* What you should do:
When the line containing "Where should I" is reached, begin reproducing lines exactly and continue through the last line of the records below.

* Information given:
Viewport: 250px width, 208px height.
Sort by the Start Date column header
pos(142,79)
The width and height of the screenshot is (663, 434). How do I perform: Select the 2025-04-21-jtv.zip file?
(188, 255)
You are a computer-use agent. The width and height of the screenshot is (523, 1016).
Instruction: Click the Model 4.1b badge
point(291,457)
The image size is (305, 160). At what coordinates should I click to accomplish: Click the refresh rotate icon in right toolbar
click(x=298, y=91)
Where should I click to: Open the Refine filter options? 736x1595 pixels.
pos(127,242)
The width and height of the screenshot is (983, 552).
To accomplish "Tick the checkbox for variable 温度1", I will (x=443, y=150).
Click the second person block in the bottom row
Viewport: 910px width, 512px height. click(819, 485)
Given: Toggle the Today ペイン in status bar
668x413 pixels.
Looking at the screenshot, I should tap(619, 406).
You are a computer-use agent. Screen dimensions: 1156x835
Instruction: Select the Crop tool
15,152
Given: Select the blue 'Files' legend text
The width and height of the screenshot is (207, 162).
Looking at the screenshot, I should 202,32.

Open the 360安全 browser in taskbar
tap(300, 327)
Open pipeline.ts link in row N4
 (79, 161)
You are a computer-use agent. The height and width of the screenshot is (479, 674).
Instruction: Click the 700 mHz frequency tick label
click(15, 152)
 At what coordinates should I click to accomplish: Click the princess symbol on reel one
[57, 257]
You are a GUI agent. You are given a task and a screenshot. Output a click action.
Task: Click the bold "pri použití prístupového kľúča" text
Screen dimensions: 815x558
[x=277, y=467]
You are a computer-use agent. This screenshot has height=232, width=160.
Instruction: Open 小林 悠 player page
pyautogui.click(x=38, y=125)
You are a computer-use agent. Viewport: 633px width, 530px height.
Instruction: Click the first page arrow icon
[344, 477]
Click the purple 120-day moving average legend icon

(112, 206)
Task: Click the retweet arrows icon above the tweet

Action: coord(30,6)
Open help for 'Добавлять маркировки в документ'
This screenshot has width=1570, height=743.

* Reply to the exercise:
Where should I click to: Open the Refine filter options? 736x1595 pixels.
pos(127,242)
The width and height of the screenshot is (983, 552).
To accomplish "Tick the checkbox for variable 温度1", I will (x=443, y=150).
Click the second person block in the bottom row
Viewport: 910px width, 512px height. click(819, 485)
Given: Toggle the Today ペイン in status bar
668x413 pixels.
Looking at the screenshot, I should tap(619, 406).
You are a computer-use agent. Screen dimensions: 1156x835
Instruction: Select the Crop tool
15,152
Given: Select the blue 'Files' legend text
The width and height of the screenshot is (207, 162).
Looking at the screenshot, I should 202,32.

Open the 360安全 browser in taskbar
tap(300, 327)
Open pipeline.ts link in row N4
 (79, 161)
You are a computer-use agent. The height and width of the screenshot is (479, 674).
Instruction: Click the 700 mHz frequency tick label
click(15, 152)
 At what coordinates should I click to accomplish: Click the princess symbol on reel one
[57, 257]
You are a GUI agent. You are given a task and a screenshot. Output a click action.
Task: Click the bold "pri použití prístupového kľúča" text
Screen dimensions: 815x558
[x=277, y=467]
You are a computer-use agent. This screenshot has height=232, width=160.
Instruction: Open 小林 悠 player page
pyautogui.click(x=38, y=125)
You are a computer-use agent. Viewport: 633px width, 530px height.
Instruction: Click the first page arrow icon
[344, 477]
Click the purple 120-day moving average legend icon

(112, 206)
Task: Click the retweet arrows icon above the tweet

Action: coord(30,6)
Open help for 'Добавлять маркировки в документ'
This screenshot has width=1570, height=743.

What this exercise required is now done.